Une étude scientifique évalue le rôle écologique de sites aquatiques artificiels issus d'un petit patrimoine hydraulique — tels que citernes, réservoirs ou abreuvoirs — dans la conservation des amphibiens en Méditerranée. En s’appuyant sur un vaste jeu de données, les auteurs montrent que ces structures, bien qu’issues d’usages humains, peuvent constituer des habitats précieux pour les espèces menacées, notamment dans le contexte du changement climatique.

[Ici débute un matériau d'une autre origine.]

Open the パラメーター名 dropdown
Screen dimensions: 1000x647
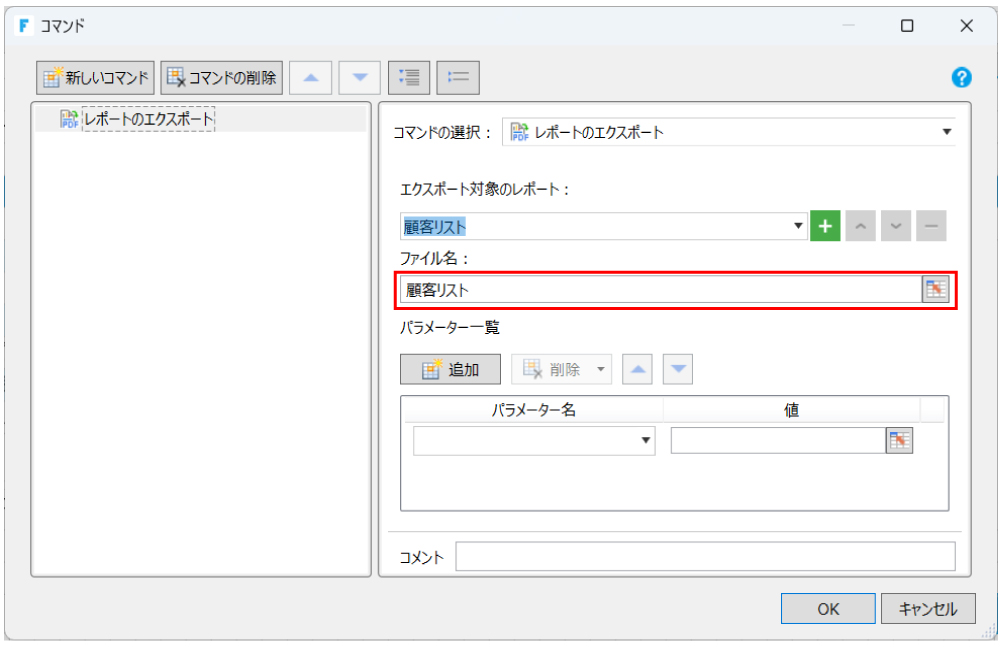646,441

Les zones humides méditerranéennes subissent une forte régression, sous l’effet combiné de l’usage des sols, des sécheresses accrues et du changement climatique. Les amphibiens, qui dépendent étroitement de ces milieux pour leur reproduction, sont particulièrement exposés. L’étude menée par Antonio Romano et ses collègues s’interroge sur le rôle que peuvent jouer des sites artificiels non conçus à l’origine pour la biodiversité — tels que des abreuvoirs ou des réservoirs — dans la conservation des populations d’amphibiens.

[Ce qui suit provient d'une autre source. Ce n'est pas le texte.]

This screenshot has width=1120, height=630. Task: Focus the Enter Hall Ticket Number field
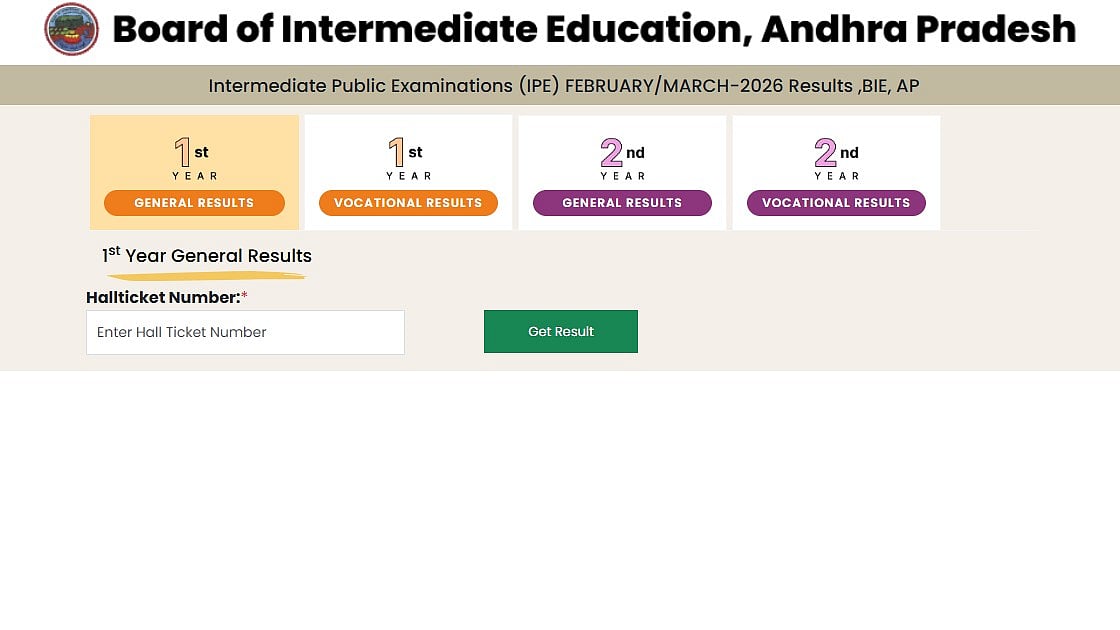pos(245,332)
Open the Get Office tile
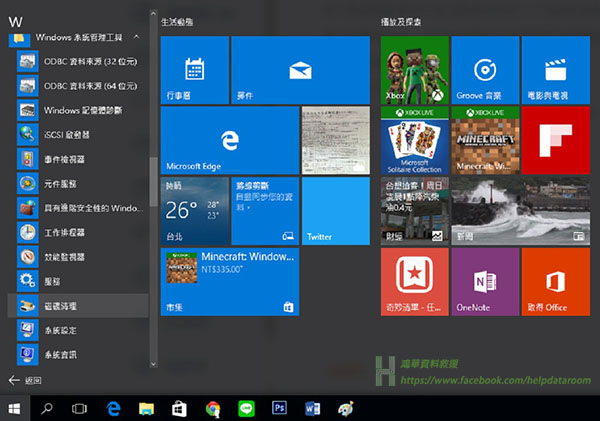Image resolution: width=600 pixels, height=421 pixels. tap(554, 281)
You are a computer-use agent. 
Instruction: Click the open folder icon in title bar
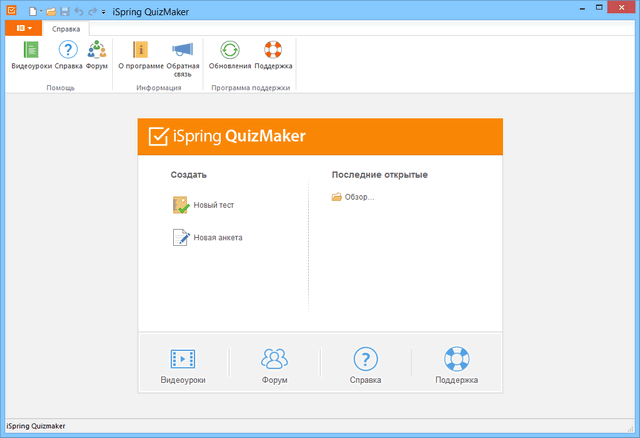click(51, 10)
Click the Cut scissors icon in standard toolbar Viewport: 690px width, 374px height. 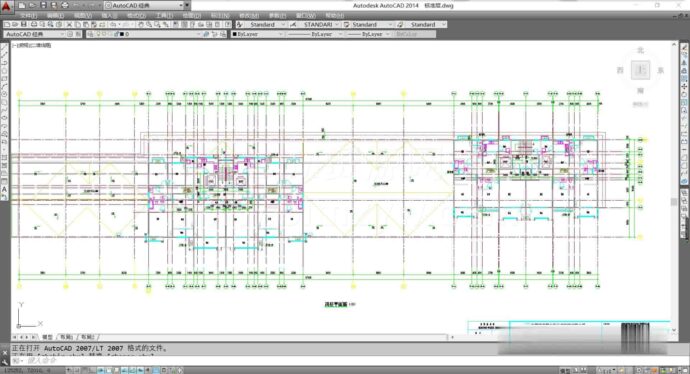[69, 25]
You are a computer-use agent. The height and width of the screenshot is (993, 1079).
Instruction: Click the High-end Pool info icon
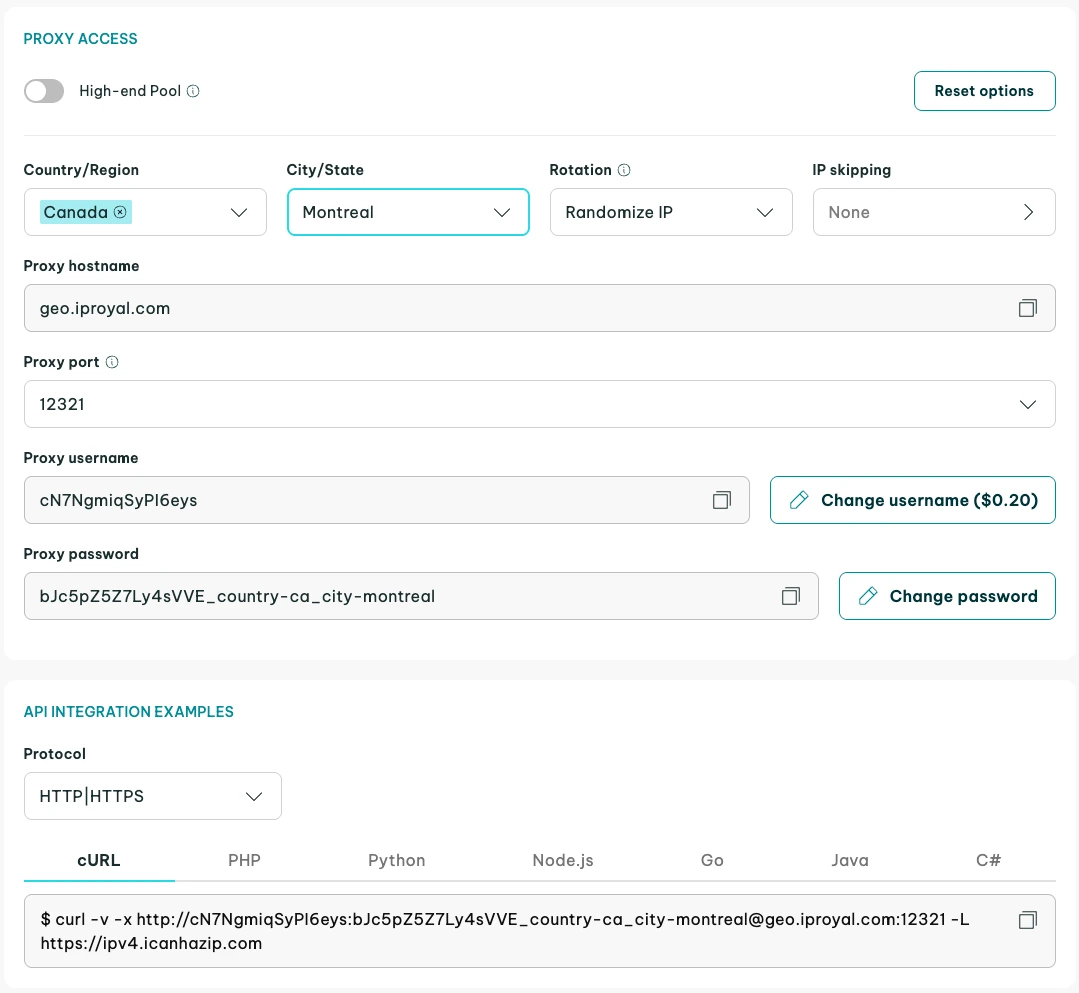pyautogui.click(x=194, y=91)
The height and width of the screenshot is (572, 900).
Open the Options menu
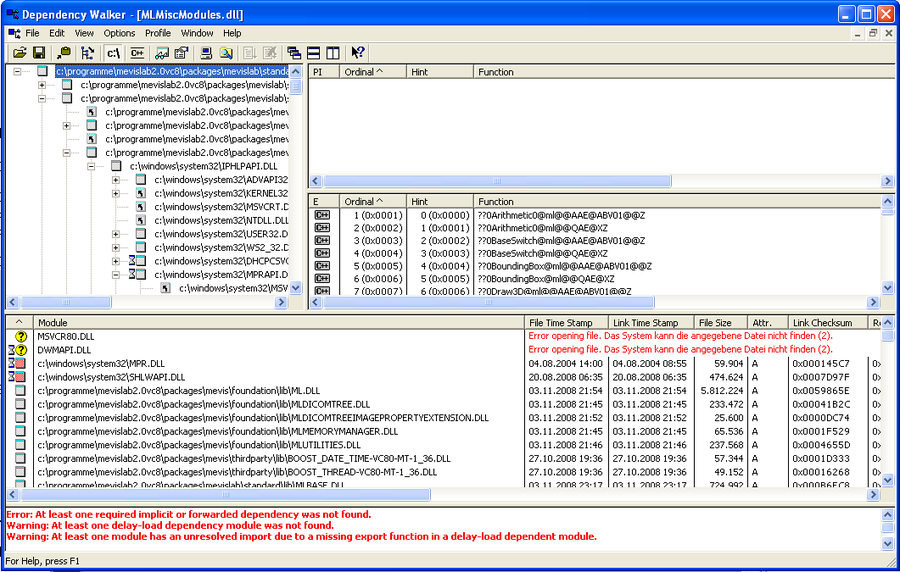pos(119,33)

La recherche repose sur une base de 1570 sites de reproduction d’amphibiens répartis dans le centre et le sud de l’Italie, le long des Apennins tyrrhéniens, sur environ 600 km. Les sites ont été catégorisés en sites naturels (NWS) avec 1006 occurrences et en sites artificiels (AWS) avec 564 occurrences. L’analyse de connectivité a été approfondie dans six sous-régions représentatives : Lucretili, Volsci, Cilento, Apennin lucanien, massif du Pollino et plateau de Sila.

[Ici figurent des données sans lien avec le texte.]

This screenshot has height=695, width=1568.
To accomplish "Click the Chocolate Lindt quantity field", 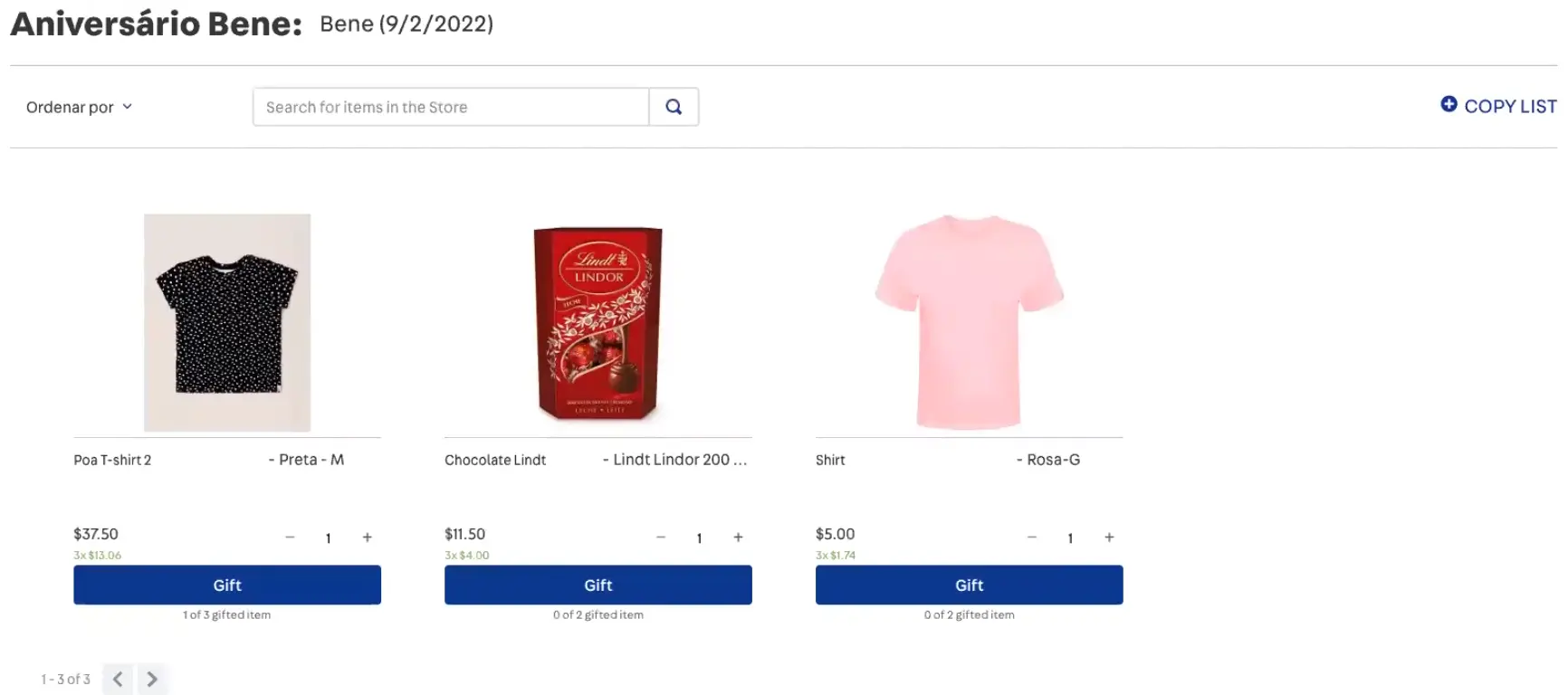I will point(699,538).
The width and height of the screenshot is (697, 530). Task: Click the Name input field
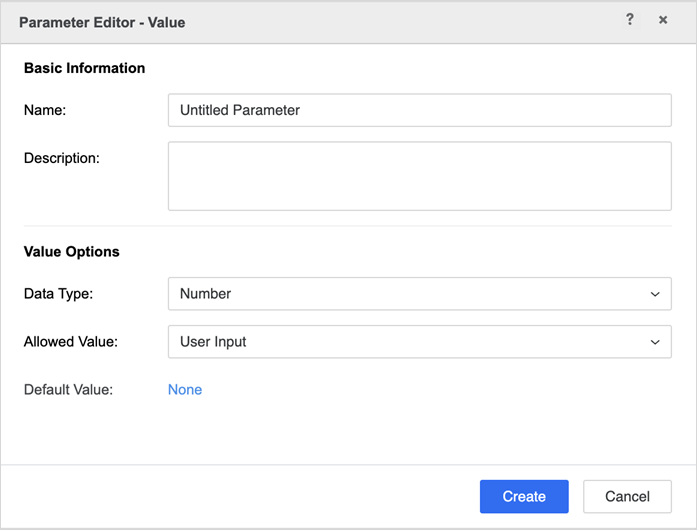click(419, 110)
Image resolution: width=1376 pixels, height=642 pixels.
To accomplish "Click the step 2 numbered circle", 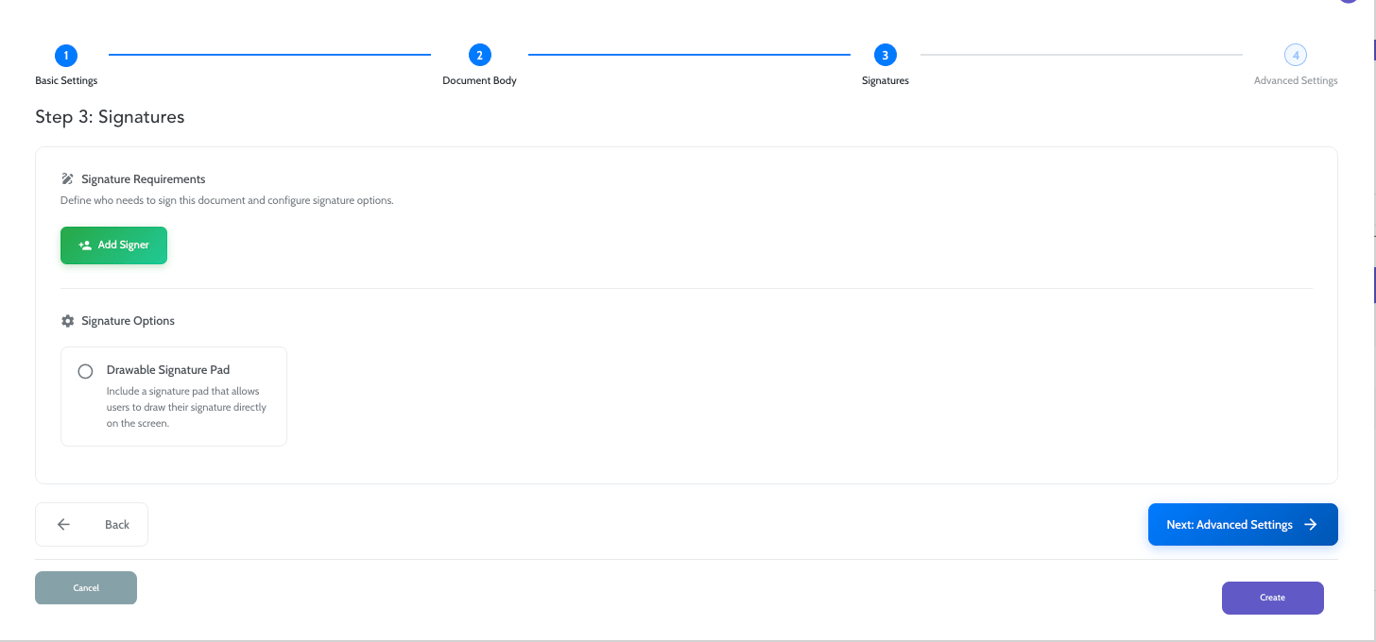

Les auteurs testent trois hypothèses :
  • Les sites artificiels sont-ils connectés écologiquement aux sites naturels ?
  • Ont-ils une efficacité comparable dans la structure des réseaux de dispersion ?
  • Permettent-ils aux amphibiens de persister dans des conditions climatiques plus extrêmes ?
Les auteurs mobilisent une combinaison de modélisation de niche climatique,d'analyse de connectivité et de comparaison des niches climatiques. Concernant la connectivité , les résutats ontrent que les sites artificiels sont intégrés au réseau écologique. Dans certains cas (ex. Cilento, Apennin lucanien), leur rôle est même plus structurant que celui des sites naturels. En terme d'équivalence fonctionnelle, dans plusieurs sous-régions, les sites artificiels affichent une importance similaire voire supérieure à celle des NWS en matière de connectivité paysagère. Enfin pour le rôle de niche climatique, les sites artificiels permettent une expansion significative vers des conditions plus chaudes ou plus sèches chez certaines espèces (ex. Triturus carnifex, Bombina variegata).

Les auteurs en concluent : "Les sites artificiels méditerranéens sont bénéfiques pour les métapopulations d’amphibiens et jouent un rôle clé dans le maintien de la connectivité écologique à l’échelle du paysage. (…) Dans les paysages agricoles, construire ou restaurer des sites artificiels dotés de simples “rampes d’échappement” (…)  augmentera la disponibilité de points d’eau pour le bétail tout en profitant aux populations d’amphibiens dans des conditions stressantes".

Discussion
Cette étude démontre que des structures hydrauliques simples, souvent issues de pratiques agricoles ou pastorales, peuvent contribuer à maintenir — voire renforcer — la connectivité écologique des amphibiens à l’échelle régionale. Leur capacité à offrir une niche climatique plus large constitue un atout supplémentaire dans un contexte de changement global. Ces résultats invitent à ne pas négliger les infrastructures modestes dans les politiques de conservation, notamment dans les paysages agricoles où les habitats naturels sont anthropisés de longue date, et parfois dégradés.

Référence ; Romano A et al ((2023), Artificial paradises: Man-made sites for the conservation of amphibians in a changing climate, Biological Conservation, 286, 110309.